A bid by prosecutors to increase the prison sentence of a child rapist who preyed on young girls three decades ago was rejected by appeal judges.
Sales manager John Barbour, 52, from Aberdeen, was jailed for four years earlier this year after he was found guilty of indecency offences against two children and the rape of one of the victims.
The Crown went to the Court of Appeal in Edinburgh seeking to have the punishment increased and argued that the sentence imposed by the trial judge, Lord Ericht, was unduly lenient.
Advocate depute Alex Prentice QC said Barbour had first offended when he was aged 13 to 14.
But Mr Prentice said the criminal conduct had continued with the second girl when he was between 17 and 21.
Defence counsel Mark Stewart QC argued that the trial judge was “uniquely placed” to consider the case after hearing all the evidence at the trial at the High Court in Edinburgh.
Mr Stewart said he accepted that the sentence was “at the lower end of the scale” for such offences but maintained it was not unduly lenient.
The Lord Justice General, Lord Carloway, sitting with Lord Menzies and Lord Turnbull, refused the Crown sentence appeal.
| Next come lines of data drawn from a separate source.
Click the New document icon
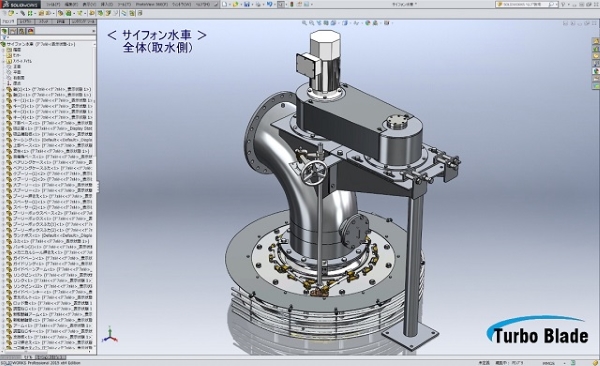This screenshot has width=600, height=366. click(x=225, y=4)

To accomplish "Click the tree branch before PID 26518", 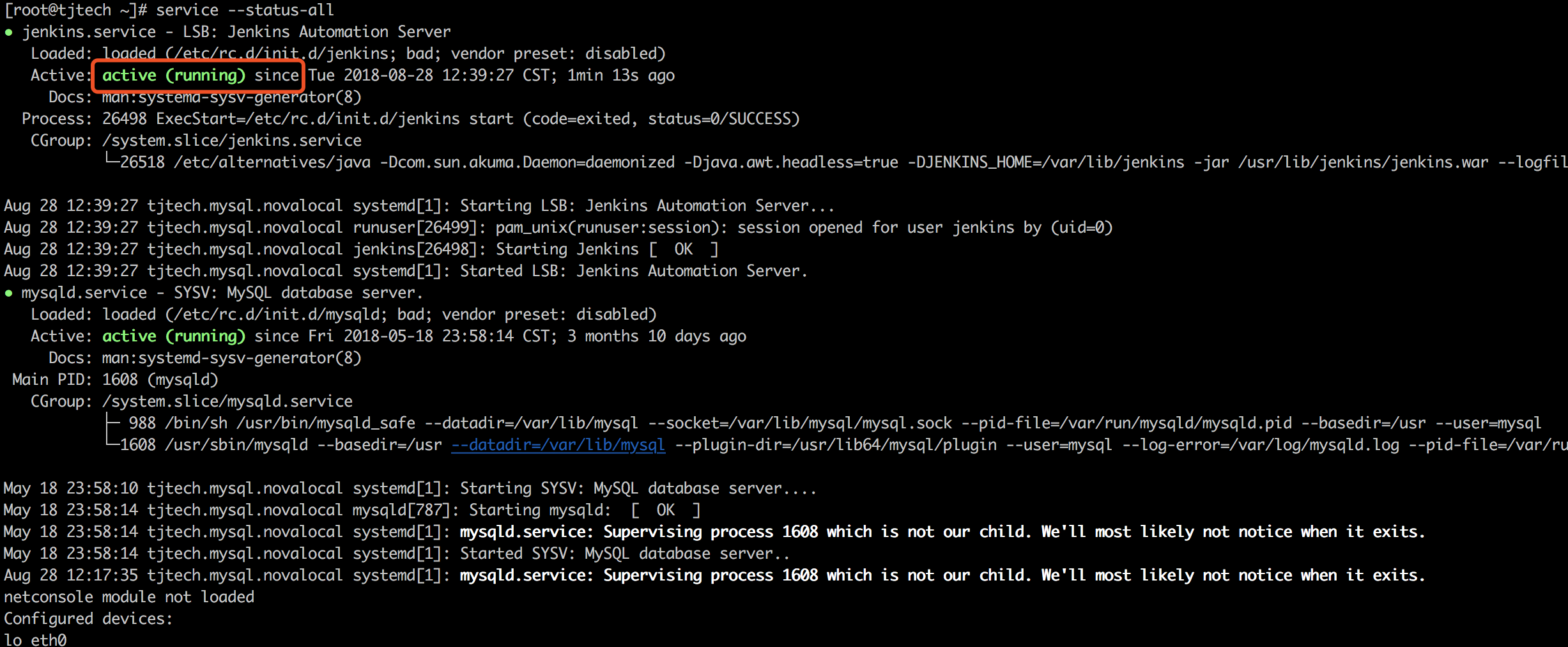I will (x=112, y=160).
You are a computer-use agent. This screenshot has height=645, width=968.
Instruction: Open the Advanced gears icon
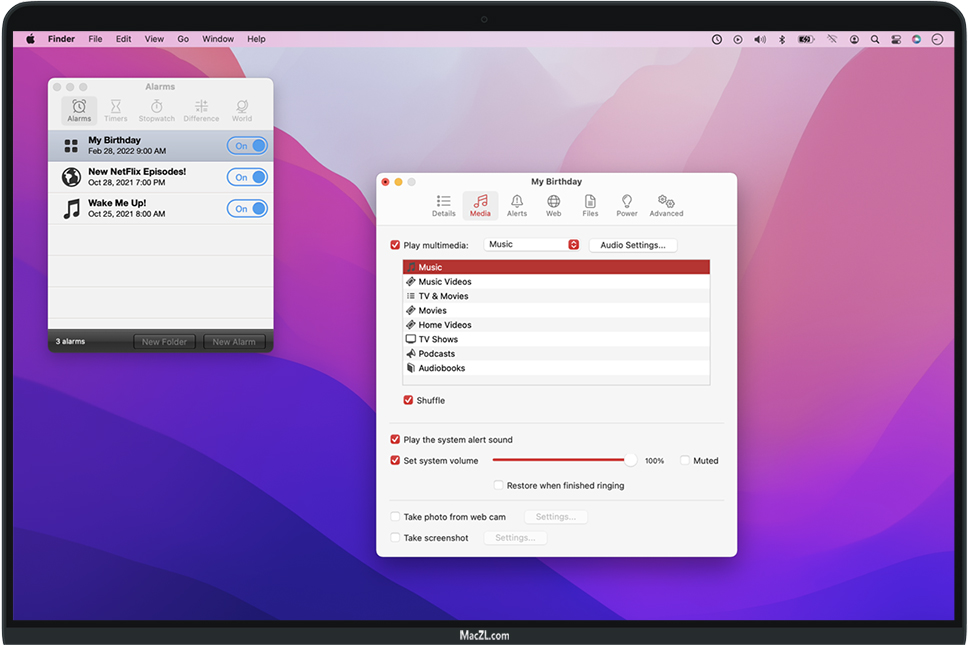tap(666, 202)

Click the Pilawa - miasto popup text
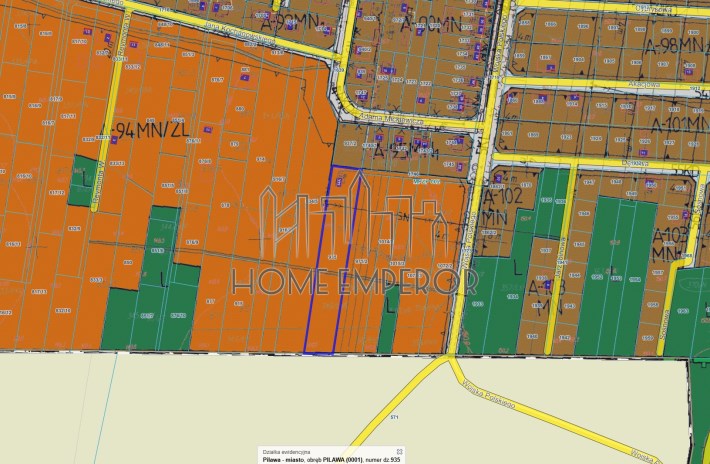(283, 460)
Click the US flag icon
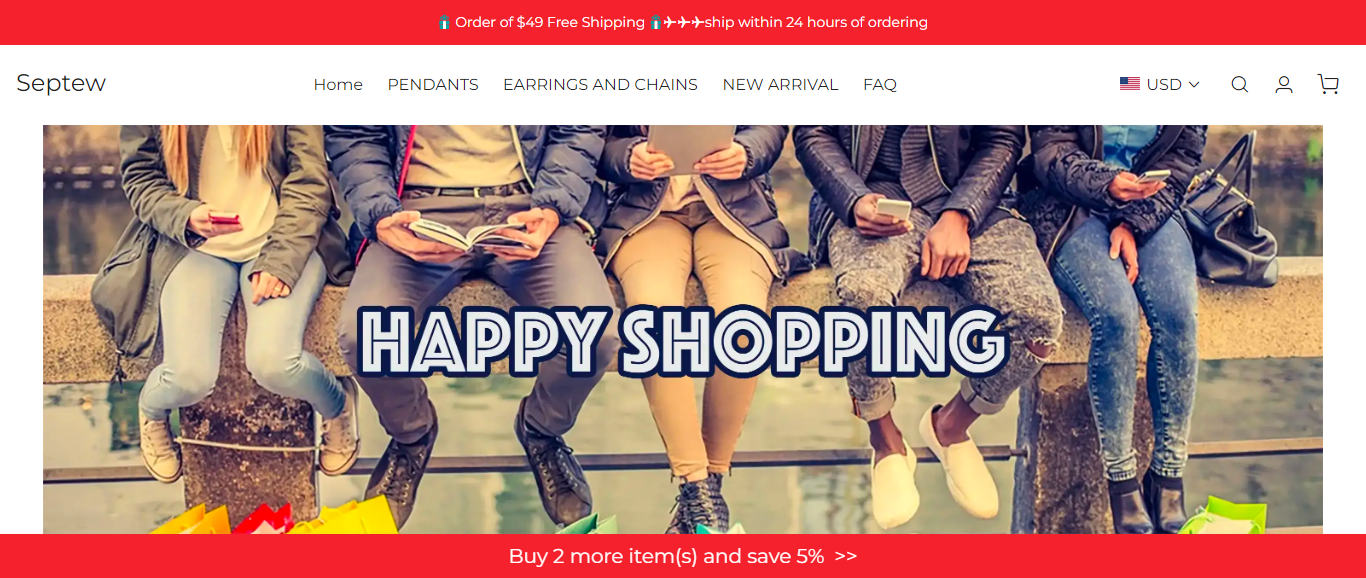 coord(1130,85)
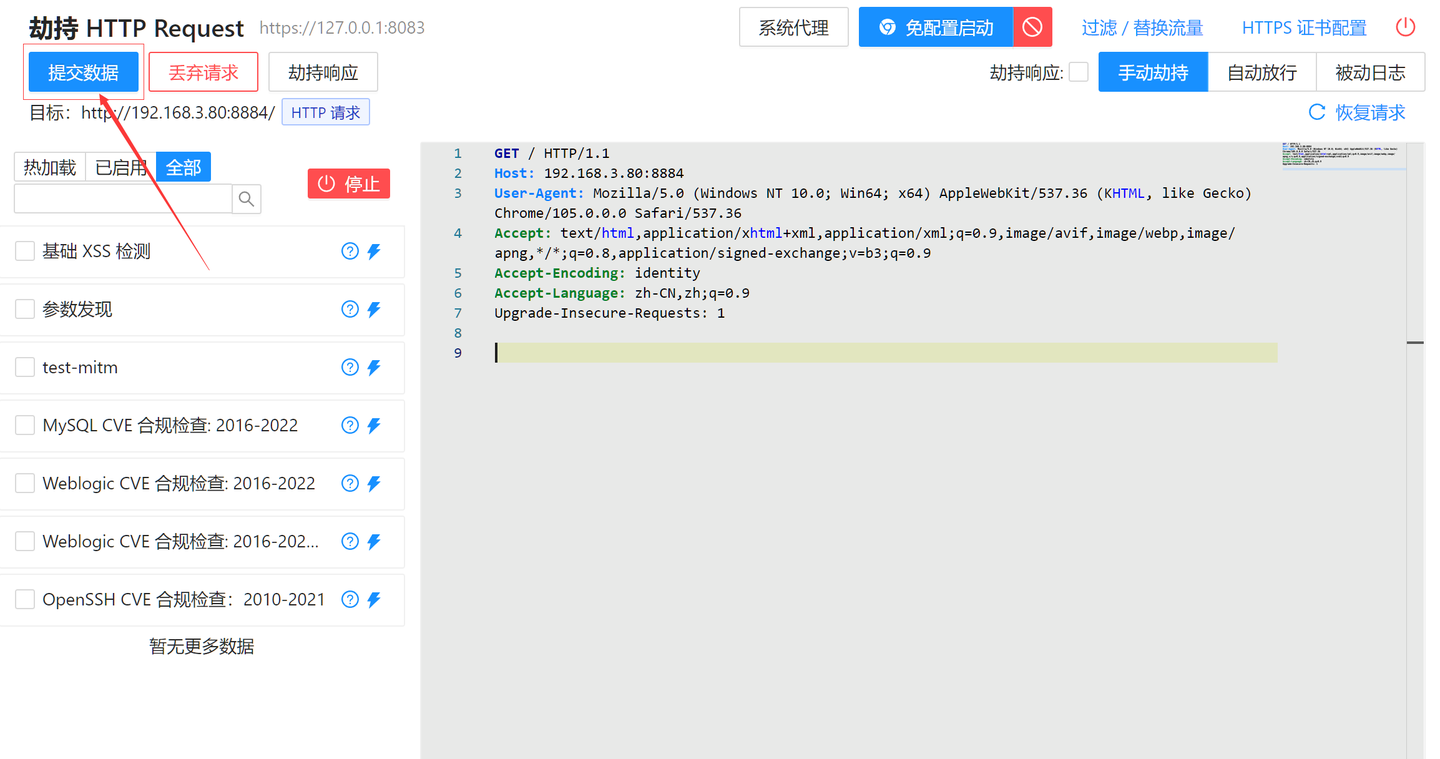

Lord Carloway said: “Although the court agrees with the submission that this sentence is at the lower send of the available range it was still within that range.”
First offender Barbour followed proceedings by a video link from prison.
He was earlier found guilty of pinning a young girl against a wall and molesting her and getting her to perform a sex act on him between December 1978 and December the following year in his home city.
He was also convicted of molesting and raping the second child between August 1984 and December 1986.